> _ESTRATTO DEL TESTO_:

Hanno altresì preso vita nuove forme di investimento culturale non più solo circoscritto territorialmente, ma sempre più spesso di dimensione globale come nel caso degli interventi finanziari di alcune fondazioni bancarie o dei programmi della Commissione europea, ma anche - grazie a un uso sostenuto di Ict - attraverso la diffusione di archivi digitalizzati destinati presto a trasformarsi in veri e propri depositi digitali fisicamente delocalizzati ma non per questo meno rilevanti per la storia di una comunità e di un territorio.

Questo processo, che ha ormai una storia rilevante alle spalle, ha contribuito a produrre trasformazioni significative - peraltro originate anche da altri fattori che qui non è possibile esaminare [2], quali il mutamento degli interessi della ricerca storica, il cambiamento progressivo dell'utenza tradizionale degli archivi, le nuove valenze in termini di trasparenza e di accesso che la produzione documentaria di uno Stato democratico ha ormai assunto - nelle stesse strutture di base della conservazione del patrimonio archivistico misurabili in termini di:

- perdita di centralità della funzione statale rispetto agli sviluppi reticolari ora ricordati e alle nuove forme di collaborazione solo in parte evocate dal termine (ormai già abusato e spesso mal impiegato) di sussidiarietà,

- crescente policentrismo della conservazione che nelle sue forme più esasperate rischia di produrre quella frammentazione eccessiva prima ricordata e il pericolo concreto di dispersione, oltre a sprechi di risorse allorché queste non siano più finalizzate agli obiettivi primari della "difesa degli archivi", alla loro salvaguardia e conoscenza, bensì alla sopravvivenza o alla rivalutazione delle istituzioni e dei centri medesimi che per quei fini sono nati o ad essi fanno riferimento principale nei documenti fondativi [3].

> _MATERIALE RACCOLTO_:
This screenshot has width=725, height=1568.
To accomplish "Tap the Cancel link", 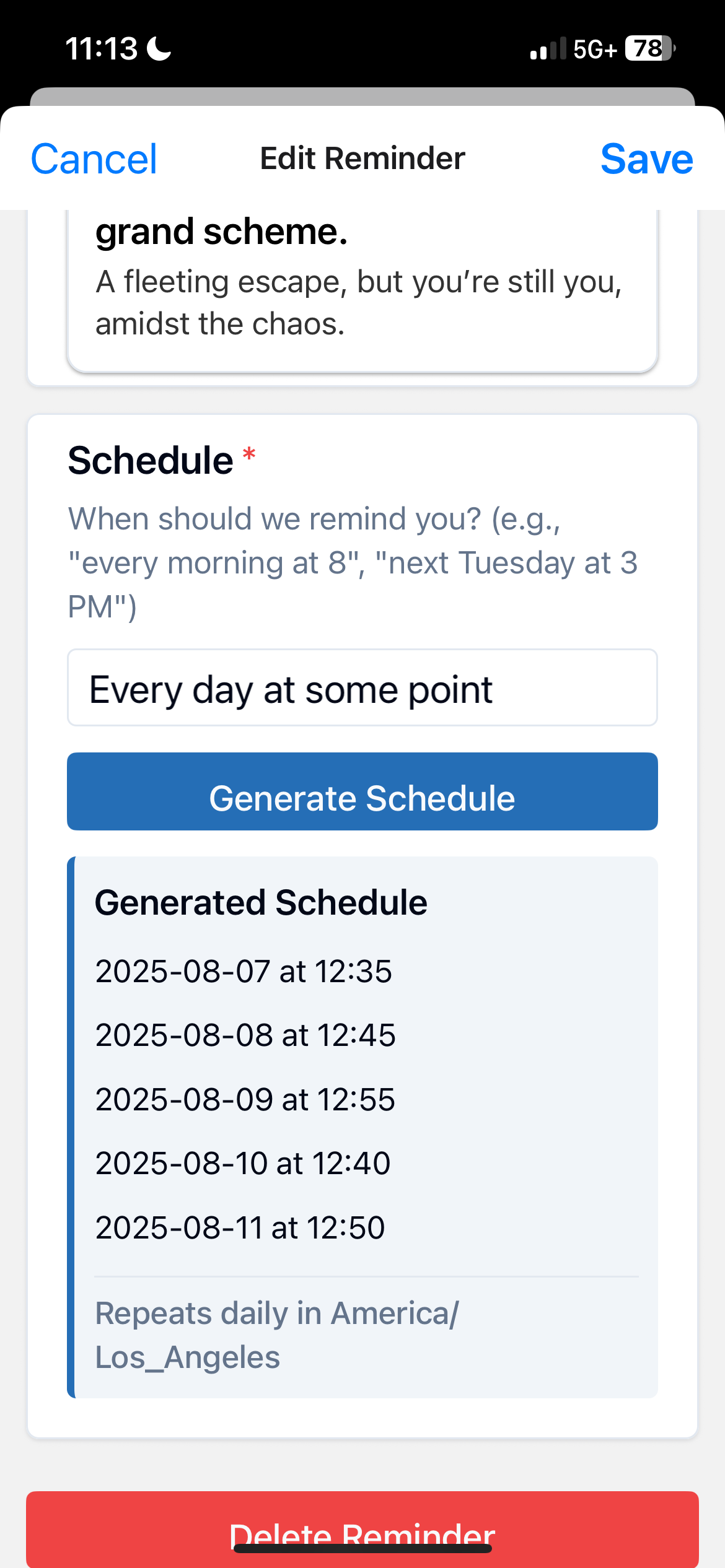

> _COMPITI DA SVOLGERE_:
(a) Rispondi alle domande seguenti sul testo sugli archivi, con risposte contrassegnate allo stesso modo.
(i) Quali due esempi di investimento culturale di dimensione globale vengono citati?
(ii) Quale termine viene definito "ormai già abusato e spesso mal impiegato"?
(iii) Che cosa rischia di produrre il policentrismo della conservazione nelle sue forme più esasperate?
(b) Per favore, trasforma in un elenco puntato il paragrafo del testo sugli archivi che inizia con "Hanno altresì preso vita", mantenendone i fatti principali.
(c) Riprendi il testo sugli archivi dal punto in cui si interrompe.

> _RISPOSTE ATTESE_:
(a)
(i) Gli interventi finanziari di alcune fondazioni bancarie e i programmi della Commissione europea.
(ii) Sussidiarietà.
(iii) Una frammentazione eccessiva e il pericolo concreto di dispersione, oltre a sprechi di risorse.

(b)
- Sono nate nuove forme di investimento culturale, non più solo circoscritte al territorio ma sempre più spesso di dimensione globale.
- Esempi: gli interventi finanziari di alcune fondazioni bancarie e i programmi della Commissione europea.
- Grazie a un uso sostenuto di Ict, si diffondono archivi digitalizzati.
- Questi archivi diventeranno presto depositi digitali fisicamente delocalizzati, ma comunque rilevanti per la storia di una comunità e di un territorio.

(c)
In questa situazione la ricordata penuria di risorse rischia di rendere definitivamente ingovernabile una situazione già grave, anche se la crescita di interesse e di nuovi spazi istituzionali per la memoria archivistica potrebbe invece creare - grazie ad adeguate e sistematiche politiche di valorizzazione - nuovi strumenti e significative occasioni di sostenibilità di quel policentrismo istituzionale che pur ha costituito nei decenni passati un vanto della nostra ricca tradizione storica e archivistica.

2. Tutela e valorizzazione degli archivi: i requisiti per l'integrazione e la convergenza

Garantire che la tutela sia parte implicita o se necessario addirittura esplicita di qualunque processo di valorizzazione delle fonti documentarie non è un obiettivo scontato, innanzi tutto perché il legislatore ha voluto distinguere i due compiti, affidando il primo allo Stato e rinunciando a definire regole e direttive per l'esercizio del secondo, ma anche perché mancano competenze ed esperienze qualificate, linee guida interne alle strutture e strumenti di analisi e monitoraggio. La carenza non riguarda solo il patrimonio archivistico, come ha ricordato Salvatore Settis in alcuni recenti interventi su importanti quotidiani nazionali e come emerge anche da alcune proposte di riforma del ministero per i Beni e le Attività culturali che prevedono la creazione di una task force (alcuni vorrebbero addirittura dar vita a una direzione generale) che supporti le tradizionali istituzioni di tutela e conservazione negli interventi di valorizzazione riconoscendola ormai una componente necessaria di qualunque investimento conservativo, ma anche confermando il ritardo accumulato.

E' evidente quindi - ed è da tutti sostanzialmente riconosciuto - che tutela e valorizzazione devono potersi e sapersi coniugare in forme ancora da definire ma che alcuni progetti hanno già cominciato a prefigurare in modo innovativo: ad esempio nel caso della gestione dei diritti di immagine un progetto di promozione dovrebbe essere capace di gestire le scelte di riuso condividendo le responsabilità con chi esercita la tutela e/o la conservazione del bene e assicurando forme adeguate di re-investimento delle risorse recuperate.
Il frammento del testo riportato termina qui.